Psychiatry and Sex change
http://www.lhup.edu/~dsimanek/mchugh.htm
The essay is a remarkable commentary from the psychiatric point of view on the sex change operation. This is one of the more striking passages:
Yet, if you justify augmenting breasts for women who feel
underendowed, why not do it and more for the man who wants to be
a woman? A plastic surgeon at Johns Hopkins provided the voice of
reality for me on this matter based on his practice and his natural
awe at the mystery of the body.

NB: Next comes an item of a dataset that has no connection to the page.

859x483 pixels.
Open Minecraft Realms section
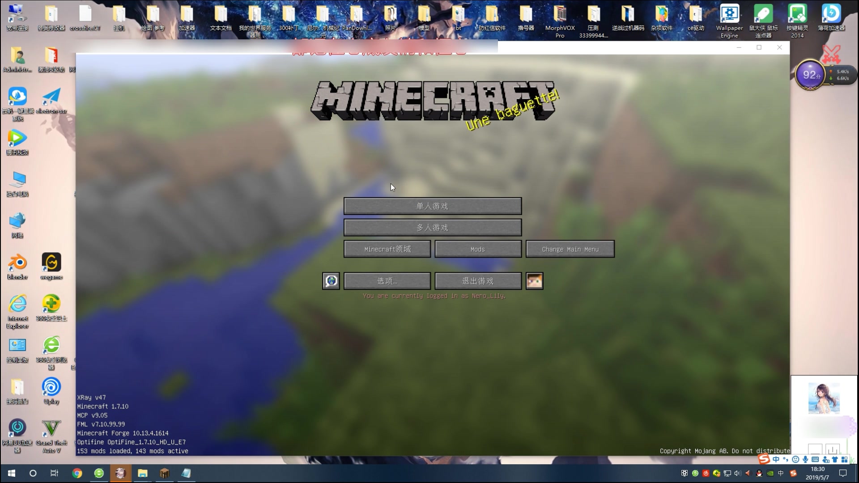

One day while we were talking about
it, he said to me: "Imagine what it's like to get up at dawn and
think about spending the day slashing with a knife at perfectly
well-formed organs, because you psychiatrists do not understand
what is the problem here but hope surgery may do the poor wretch
some good."
The zeal for this sex-change surgery--perhaps, with the
exception of frontal lobotomy, the most radical therapy ever
encouraged by twentieth century psychiatrists--did not derive from
critical reasoning or thoughtful assessments. These were so faulty
that no one holds them up anymore as standards for launching any
therapeutic exercise, let alone one so irretrievable as a
sex-change operation. The energy came from the fashions of the
seventies that invaded the clinic--if you can do it and he wants
it, why not do it? It was all tied up with the spirit of doing your
thing, following your bliss, an aesthetic that sees diversity as
everything and can accept any idea, including that of permanent sex
change, as interesting and that views resistance to such ideas as
uptight if not oppressive. Moral matters should have some salience
here. These include the waste of human resources; the confusions
imposed on society where these men/women insist on acceptance, even
in athletic competition, with women; the encouragement of the
"illusion of technique," which assumes that the body is like a suit
of clothes to be hemmed and stitched to style; and, finally, the
ghastliness of the mutilated anatomy.